■ **Set exercise**
In the stretch from the line containing "At what coordinates" through the end of the entries, rename "wrench icon" to "tool icon" and leave everything else unchanged. Write out only those lines, without the pictures.

[Entries on finding words and elements]

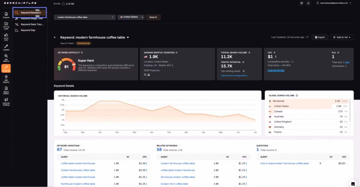The image size is (360, 187).
Task: Open Site Metrics from the sidebar
Action: [6, 57]
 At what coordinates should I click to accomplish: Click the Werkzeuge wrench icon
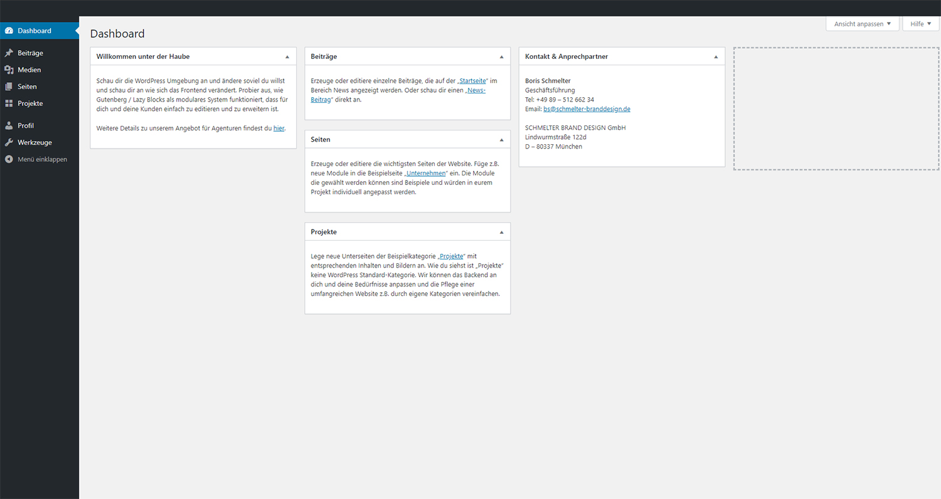pyautogui.click(x=9, y=142)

■ **Task result**
 At what coordinates should I click to accomplish: Click the Werkzeuge tool icon
pyautogui.click(x=9, y=142)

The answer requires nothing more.